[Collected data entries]
::::

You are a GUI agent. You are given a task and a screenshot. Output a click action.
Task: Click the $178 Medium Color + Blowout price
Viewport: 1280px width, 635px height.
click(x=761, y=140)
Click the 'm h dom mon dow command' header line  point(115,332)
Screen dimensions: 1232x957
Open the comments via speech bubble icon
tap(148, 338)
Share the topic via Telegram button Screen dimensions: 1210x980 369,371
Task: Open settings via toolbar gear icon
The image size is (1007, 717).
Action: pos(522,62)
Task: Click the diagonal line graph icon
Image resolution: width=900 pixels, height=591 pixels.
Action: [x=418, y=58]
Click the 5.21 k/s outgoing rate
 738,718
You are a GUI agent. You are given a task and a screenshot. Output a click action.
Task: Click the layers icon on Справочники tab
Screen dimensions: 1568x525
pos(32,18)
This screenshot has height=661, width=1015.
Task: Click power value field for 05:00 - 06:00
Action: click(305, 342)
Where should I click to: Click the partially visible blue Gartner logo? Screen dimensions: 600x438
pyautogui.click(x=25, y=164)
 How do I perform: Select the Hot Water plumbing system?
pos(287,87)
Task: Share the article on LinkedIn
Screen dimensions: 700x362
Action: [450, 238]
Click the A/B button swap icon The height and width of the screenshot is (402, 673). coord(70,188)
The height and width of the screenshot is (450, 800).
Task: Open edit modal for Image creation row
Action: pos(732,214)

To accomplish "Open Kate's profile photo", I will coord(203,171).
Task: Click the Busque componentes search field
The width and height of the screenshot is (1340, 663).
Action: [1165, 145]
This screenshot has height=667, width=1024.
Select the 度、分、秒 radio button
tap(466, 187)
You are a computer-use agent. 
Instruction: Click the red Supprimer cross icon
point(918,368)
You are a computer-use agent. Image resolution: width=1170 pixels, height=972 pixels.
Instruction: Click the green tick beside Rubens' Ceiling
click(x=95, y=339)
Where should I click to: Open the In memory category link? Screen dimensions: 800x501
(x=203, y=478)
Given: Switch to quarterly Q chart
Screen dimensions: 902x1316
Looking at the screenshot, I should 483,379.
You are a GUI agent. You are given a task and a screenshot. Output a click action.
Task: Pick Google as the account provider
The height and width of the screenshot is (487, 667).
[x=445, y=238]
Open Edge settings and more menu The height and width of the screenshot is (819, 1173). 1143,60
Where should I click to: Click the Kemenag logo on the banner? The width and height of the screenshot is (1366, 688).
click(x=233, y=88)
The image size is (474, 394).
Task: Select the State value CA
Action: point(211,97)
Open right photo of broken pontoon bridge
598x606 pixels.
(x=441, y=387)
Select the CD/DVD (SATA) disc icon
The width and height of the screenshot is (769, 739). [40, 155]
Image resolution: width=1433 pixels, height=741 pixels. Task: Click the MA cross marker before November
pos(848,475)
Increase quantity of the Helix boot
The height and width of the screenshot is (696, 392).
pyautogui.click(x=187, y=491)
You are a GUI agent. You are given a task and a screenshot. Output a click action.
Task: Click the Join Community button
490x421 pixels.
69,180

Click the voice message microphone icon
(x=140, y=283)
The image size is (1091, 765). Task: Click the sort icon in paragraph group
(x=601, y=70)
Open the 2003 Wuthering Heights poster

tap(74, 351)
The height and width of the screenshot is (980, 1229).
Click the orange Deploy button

::::

— What to produce —
Would you please write out all the entries exactly?

— Answer box —
You are a GUI agent. You are given a task and a screenshot. Output a click action.
Task: Click the $178 Medium Color + Blowout price
Viewport: 1280px width, 635px height.
click(x=761, y=140)
Click the 'm h dom mon dow command' header line  point(115,332)
Screen dimensions: 1232x957
Open the comments via speech bubble icon
tap(148, 338)
Share the topic via Telegram button Screen dimensions: 1210x980 369,371
Task: Open settings via toolbar gear icon
The image size is (1007, 717).
Action: pos(522,62)
Task: Click the diagonal line graph icon
Image resolution: width=900 pixels, height=591 pixels.
Action: [x=418, y=58]
Click the 5.21 k/s outgoing rate
 738,718
You are a GUI agent. You are given a task and a screenshot. Output a click action.
Task: Click the layers icon on Справочники tab
Screen dimensions: 1568x525
pos(32,18)
This screenshot has height=661, width=1015.
Task: Click power value field for 05:00 - 06:00
Action: click(305, 342)
Where should I click to: Click the partially visible blue Gartner logo? Screen dimensions: 600x438
pyautogui.click(x=25, y=164)
 How do I perform: Select the Hot Water plumbing system?
pos(287,87)
Task: Share the article on LinkedIn
Screen dimensions: 700x362
Action: [450, 238]
Click the A/B button swap icon The height and width of the screenshot is (402, 673). coord(70,188)
The height and width of the screenshot is (450, 800).
Task: Open edit modal for Image creation row
Action: pos(732,214)

To accomplish "Open Kate's profile photo", I will coord(203,171).
Task: Click the Busque componentes search field
The width and height of the screenshot is (1340, 663).
Action: [1165, 145]
This screenshot has height=667, width=1024.
Select the 度、分、秒 radio button
tap(466, 187)
You are a computer-use agent. 
Instruction: Click the red Supprimer cross icon
point(918,368)
You are a computer-use agent. Image resolution: width=1170 pixels, height=972 pixels.
Instruction: Click the green tick beside Rubens' Ceiling
click(x=95, y=339)
Where should I click to: Open the In memory category link? Screen dimensions: 800x501
(x=203, y=478)
Given: Switch to quarterly Q chart
Screen dimensions: 902x1316
Looking at the screenshot, I should 483,379.
You are a GUI agent. You are given a task and a screenshot. Output a click action.
Task: Pick Google as the account provider
The height and width of the screenshot is (487, 667).
[x=445, y=238]
Open Edge settings and more menu The height and width of the screenshot is (819, 1173). 1143,60
Where should I click to: Click the Kemenag logo on the banner? The width and height of the screenshot is (1366, 688).
click(x=233, y=88)
The image size is (474, 394).
Task: Select the State value CA
Action: point(211,97)
Open right photo of broken pontoon bridge
598x606 pixels.
(x=441, y=387)
Select the CD/DVD (SATA) disc icon
The width and height of the screenshot is (769, 739). [40, 155]
Image resolution: width=1433 pixels, height=741 pixels. Task: Click the MA cross marker before November
pos(848,475)
Increase quantity of the Helix boot
The height and width of the screenshot is (696, 392).
pyautogui.click(x=187, y=491)
You are a GUI agent. You are given a task and a screenshot. Output a click action.
Task: Click the Join Community button
490x421 pixels.
69,180

Click the voice message microphone icon
(x=140, y=283)
The image size is (1091, 765). Task: Click the sort icon in paragraph group
(x=601, y=70)
Open the 2003 Wuthering Heights poster

tap(74, 351)
The height and width of the screenshot is (980, 1229).
Click the orange Deploy button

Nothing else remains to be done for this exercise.